With the normally distributed errors, we can derive the distibution of $\hat{\beta}_{OLS}\sim N(\beta, \sigma^2(X’X)^{-1})$.
Without the assumption that $u\vert X$ (or equivalently $y\vert X$) has a normal distribution, we can still characterize the distribution of $\hat{\beta}_{OLS}$ in large samples by using the asymptotoic distribution results.
Linear projection model
If we replace the strict exogeneity assumption $\text{E}(u\vert X)$ by the weaker orthogonality assumption that $\text{E}[X’u]=\vec{0}$ (a $K\times 1$ column zero vector), we have a linear projection model.
$\text{E}[X’u]=\vec{0}$ can be written as $\text{E}[x_iu_i]=\vec{0}$, which implies $\text{E}[x_{ki}u_i]=0$ for each $k=1,\ldots, K$.
With an intercept, e.g., $x_{1i}=1$ for all $i$, $\text{E}[x_1iu_i]$ implies $\text{E}[u_i]=0$.
$\text{E}[x_{ki}u_i]=0$ for $k=1,\ldots, K$ then implies $\text{Cov}(x_{ki}, u_i)=0$.
$\Rightarrow$ Zero convarianze implies zero correlation.
$\Rightarrow$ So $\text{E}[x_iu_i]=\vec{0}$ implies that each of the included explanatory variables is uncorrelated with, or orthogonal to, the error term $u_i$ in the linear projection model.
Difference between strict exogeneity $(\text{E}(u\vert X)=\vec{0})$ and orthogonality assumptions $(\text{E}[X’u]=\vec{0})$:
- The linear conditional expectation assumption $\text{E}(u\vert X)=\vec{0}$ implies that the error term $u$ is uncorrelated with any function of each of the included explanatory variables.
For example, $u_i$ is uncorrealted with $x_{3i}^2$ or $\exp(x_{4i})$ - Theses properties are NOT implied by the orthogonality assumption $\text{E}[X’u]=\vec{0}$.

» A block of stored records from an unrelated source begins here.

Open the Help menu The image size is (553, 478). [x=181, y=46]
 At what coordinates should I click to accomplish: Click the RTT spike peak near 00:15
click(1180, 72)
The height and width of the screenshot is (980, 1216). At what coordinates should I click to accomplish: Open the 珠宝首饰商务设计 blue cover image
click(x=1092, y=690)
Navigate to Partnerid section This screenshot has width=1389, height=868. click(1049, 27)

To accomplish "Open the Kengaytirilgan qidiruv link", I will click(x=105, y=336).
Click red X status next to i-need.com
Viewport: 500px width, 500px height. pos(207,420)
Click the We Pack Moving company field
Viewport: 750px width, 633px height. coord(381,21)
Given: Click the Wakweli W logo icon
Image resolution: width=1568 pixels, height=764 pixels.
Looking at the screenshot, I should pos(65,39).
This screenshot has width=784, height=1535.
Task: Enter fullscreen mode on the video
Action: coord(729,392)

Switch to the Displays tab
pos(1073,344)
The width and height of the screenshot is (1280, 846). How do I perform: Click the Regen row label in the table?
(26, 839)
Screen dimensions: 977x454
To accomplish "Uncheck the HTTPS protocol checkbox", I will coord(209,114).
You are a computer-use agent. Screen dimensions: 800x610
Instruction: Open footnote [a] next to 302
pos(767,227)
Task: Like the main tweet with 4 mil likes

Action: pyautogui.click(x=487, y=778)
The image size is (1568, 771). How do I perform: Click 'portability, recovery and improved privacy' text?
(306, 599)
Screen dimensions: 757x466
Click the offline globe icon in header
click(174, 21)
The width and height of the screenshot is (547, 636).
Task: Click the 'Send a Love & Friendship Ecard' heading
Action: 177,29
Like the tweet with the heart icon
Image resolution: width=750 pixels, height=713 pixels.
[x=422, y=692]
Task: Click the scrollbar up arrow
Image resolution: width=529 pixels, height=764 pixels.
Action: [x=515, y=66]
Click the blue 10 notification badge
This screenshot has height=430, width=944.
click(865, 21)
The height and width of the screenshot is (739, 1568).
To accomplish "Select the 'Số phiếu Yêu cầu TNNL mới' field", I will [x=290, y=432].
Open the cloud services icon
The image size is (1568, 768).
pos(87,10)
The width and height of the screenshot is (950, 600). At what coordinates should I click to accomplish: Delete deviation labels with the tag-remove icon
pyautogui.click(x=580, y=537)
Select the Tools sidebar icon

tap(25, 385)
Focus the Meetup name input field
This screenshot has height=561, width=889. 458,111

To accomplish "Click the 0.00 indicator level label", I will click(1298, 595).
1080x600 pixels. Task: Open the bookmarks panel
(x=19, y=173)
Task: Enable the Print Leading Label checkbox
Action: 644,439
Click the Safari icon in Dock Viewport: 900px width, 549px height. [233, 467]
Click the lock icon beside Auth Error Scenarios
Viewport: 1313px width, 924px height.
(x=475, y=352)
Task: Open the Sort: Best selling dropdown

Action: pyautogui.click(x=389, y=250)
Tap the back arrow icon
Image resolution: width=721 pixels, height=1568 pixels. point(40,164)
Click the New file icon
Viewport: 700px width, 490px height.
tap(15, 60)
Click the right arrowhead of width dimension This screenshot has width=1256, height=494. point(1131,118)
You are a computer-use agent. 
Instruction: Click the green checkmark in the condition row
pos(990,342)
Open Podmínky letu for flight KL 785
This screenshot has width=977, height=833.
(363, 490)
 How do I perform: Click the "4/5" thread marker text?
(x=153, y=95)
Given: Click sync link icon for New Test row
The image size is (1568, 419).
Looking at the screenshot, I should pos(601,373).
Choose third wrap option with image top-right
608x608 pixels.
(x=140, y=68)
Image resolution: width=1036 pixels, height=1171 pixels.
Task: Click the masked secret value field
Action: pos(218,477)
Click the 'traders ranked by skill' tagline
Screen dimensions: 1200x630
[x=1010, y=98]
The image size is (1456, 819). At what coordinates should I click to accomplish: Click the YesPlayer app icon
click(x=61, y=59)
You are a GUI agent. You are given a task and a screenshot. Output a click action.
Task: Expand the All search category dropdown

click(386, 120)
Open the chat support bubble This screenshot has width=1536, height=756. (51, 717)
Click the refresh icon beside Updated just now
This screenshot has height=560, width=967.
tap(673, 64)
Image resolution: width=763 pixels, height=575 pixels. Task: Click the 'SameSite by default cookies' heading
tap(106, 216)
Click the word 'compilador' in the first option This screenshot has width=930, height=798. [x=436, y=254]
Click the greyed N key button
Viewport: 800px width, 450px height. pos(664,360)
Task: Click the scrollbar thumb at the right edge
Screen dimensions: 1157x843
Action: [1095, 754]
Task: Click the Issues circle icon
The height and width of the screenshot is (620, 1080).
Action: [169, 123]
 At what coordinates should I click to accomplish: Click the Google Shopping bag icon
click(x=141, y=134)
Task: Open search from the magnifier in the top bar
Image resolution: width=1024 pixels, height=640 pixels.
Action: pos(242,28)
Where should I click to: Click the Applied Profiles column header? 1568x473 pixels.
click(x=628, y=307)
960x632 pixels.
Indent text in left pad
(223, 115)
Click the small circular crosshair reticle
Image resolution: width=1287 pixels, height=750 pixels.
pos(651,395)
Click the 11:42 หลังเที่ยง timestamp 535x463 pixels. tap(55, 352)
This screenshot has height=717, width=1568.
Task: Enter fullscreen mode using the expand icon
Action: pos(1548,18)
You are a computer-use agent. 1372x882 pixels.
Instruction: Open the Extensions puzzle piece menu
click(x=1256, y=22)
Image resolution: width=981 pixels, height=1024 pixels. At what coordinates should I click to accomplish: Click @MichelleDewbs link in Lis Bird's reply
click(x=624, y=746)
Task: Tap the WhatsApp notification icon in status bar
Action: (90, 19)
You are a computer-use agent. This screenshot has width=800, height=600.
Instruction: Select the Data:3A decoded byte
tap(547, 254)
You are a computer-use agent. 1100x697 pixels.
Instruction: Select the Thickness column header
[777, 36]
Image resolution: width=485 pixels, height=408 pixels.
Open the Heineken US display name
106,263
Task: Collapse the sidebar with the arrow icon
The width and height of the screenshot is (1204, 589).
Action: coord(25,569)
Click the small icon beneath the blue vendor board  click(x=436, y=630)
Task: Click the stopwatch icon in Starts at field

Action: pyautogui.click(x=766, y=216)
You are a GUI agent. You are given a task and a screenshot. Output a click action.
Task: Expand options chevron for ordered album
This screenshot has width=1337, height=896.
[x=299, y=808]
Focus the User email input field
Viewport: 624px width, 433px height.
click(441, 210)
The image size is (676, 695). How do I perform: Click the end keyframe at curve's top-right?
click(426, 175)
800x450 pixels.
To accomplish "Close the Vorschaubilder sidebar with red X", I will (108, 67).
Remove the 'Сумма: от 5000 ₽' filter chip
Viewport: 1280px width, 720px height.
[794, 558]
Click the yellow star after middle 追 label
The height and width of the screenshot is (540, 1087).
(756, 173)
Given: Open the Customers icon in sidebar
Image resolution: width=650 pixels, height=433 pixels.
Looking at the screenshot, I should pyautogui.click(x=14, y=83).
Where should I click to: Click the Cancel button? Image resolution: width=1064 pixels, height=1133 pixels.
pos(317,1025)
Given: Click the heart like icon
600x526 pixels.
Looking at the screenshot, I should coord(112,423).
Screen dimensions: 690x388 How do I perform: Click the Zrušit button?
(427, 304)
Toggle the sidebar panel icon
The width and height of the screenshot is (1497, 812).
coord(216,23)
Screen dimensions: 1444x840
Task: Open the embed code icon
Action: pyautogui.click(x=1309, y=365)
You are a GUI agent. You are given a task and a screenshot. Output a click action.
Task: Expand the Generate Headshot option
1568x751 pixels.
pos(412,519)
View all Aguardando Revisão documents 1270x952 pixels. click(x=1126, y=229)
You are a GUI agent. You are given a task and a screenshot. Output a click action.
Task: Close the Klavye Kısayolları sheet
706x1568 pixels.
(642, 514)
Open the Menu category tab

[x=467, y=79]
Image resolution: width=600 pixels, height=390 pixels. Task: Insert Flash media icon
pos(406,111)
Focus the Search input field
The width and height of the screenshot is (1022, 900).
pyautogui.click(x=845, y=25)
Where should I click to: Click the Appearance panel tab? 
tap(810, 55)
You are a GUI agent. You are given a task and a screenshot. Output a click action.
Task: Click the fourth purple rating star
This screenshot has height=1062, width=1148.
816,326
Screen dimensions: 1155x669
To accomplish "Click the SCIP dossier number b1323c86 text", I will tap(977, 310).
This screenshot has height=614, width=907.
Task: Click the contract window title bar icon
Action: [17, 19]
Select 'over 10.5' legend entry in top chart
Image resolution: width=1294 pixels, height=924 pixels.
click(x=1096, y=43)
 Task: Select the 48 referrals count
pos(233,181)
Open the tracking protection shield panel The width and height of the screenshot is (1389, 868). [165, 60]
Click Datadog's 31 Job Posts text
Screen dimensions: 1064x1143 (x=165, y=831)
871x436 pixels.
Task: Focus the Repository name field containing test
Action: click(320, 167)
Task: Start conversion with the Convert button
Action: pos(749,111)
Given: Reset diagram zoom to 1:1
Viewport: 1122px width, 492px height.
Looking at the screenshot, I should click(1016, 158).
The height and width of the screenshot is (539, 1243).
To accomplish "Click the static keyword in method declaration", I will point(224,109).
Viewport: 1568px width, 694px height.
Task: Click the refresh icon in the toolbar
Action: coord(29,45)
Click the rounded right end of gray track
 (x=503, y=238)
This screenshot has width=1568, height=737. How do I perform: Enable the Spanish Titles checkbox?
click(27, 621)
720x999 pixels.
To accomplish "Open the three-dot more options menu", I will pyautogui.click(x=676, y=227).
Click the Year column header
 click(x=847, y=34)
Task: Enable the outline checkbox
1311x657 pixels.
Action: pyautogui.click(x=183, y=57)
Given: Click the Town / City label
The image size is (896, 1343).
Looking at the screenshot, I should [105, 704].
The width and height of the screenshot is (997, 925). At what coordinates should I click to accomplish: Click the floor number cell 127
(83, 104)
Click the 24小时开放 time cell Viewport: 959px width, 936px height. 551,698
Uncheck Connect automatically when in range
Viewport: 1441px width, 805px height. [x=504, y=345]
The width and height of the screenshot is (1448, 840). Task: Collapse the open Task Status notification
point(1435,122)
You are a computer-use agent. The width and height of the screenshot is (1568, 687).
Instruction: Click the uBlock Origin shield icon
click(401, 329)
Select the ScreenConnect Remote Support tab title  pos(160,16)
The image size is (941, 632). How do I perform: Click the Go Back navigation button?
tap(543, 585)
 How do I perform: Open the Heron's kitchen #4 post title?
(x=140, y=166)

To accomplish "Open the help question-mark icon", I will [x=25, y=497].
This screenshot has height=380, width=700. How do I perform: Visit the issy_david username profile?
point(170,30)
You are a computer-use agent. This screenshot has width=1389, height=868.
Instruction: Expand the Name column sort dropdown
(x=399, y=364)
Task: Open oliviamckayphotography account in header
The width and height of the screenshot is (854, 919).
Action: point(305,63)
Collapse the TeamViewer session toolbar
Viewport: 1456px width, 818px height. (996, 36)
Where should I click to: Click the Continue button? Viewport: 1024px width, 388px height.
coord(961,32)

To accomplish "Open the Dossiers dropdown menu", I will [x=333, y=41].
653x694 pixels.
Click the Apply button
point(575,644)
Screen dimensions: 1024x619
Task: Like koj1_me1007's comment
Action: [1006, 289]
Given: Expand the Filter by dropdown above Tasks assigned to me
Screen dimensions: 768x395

Unless $x_{3i}^2$ and $\exp(x_{4i})$ happen to be included as additional explanatory variables in the model. - Strict exogeneity $(\text{E}(u\vert X)=\vec{0})$ implies orthogonality assumptions $(\text{E}[X’u]=\vec{0})$.
OLS estimator
OLS estimator minimizes the sum of the squared residuals (RSS).
Residuals are given
\[\hat{u} = y-X\hat{\beta}.\]Let $\hat{\beta}$ denote an estimator of $\beta$.
It is important to differentiate $u$ from $\hat{u}$.
- $u$ refers to erros that cannot be observed.
- $\hat{u}$ refers to residuals that can be observed.
We can write the sum of squared residuals as:
\[\begin{align*} S(\hat{\beta}) = \sum_{i=1}^n\hat{u}_i^2 \end{align*}\]In matrix form, $S(\hat{\beta})$ can be re-written as
\[\begin{align*} S(\hat{\beta}) = \hat{u}'\hat{u} &= (y-X'\hat{\beta})'(y-X'\hat{\beta}) \\ &=y'y - 2\hat{\beta}'X'y + \hat{\beta}'X'X\hat{\beta} \end{align*}\]Apply FOC to $S(\hat{\beta})$, then we get an OLS estimator.
\[\hat{\beta}_{OLS} = \underset{\hat{\beta}}{\text{argmin}}\, S(\hat{\beta})\]Take 1st derivetate and set it to zero
\[\frac{\partial \hat{u}'\hat{u}}{\partial \hat{\beta}} = -2X'y+2X'X\hat{\beta} = \vec{0}\]which gives us the so-called the “normal equations”
\[X'y = X'X\hat{\beta}.\]A variation of the normal equations is
\[X'(y-X'\hat{\beta}) = X'\hat{u} = \vec{0}\]$\vec{0}$ here is a $K\times 1$ zero vector.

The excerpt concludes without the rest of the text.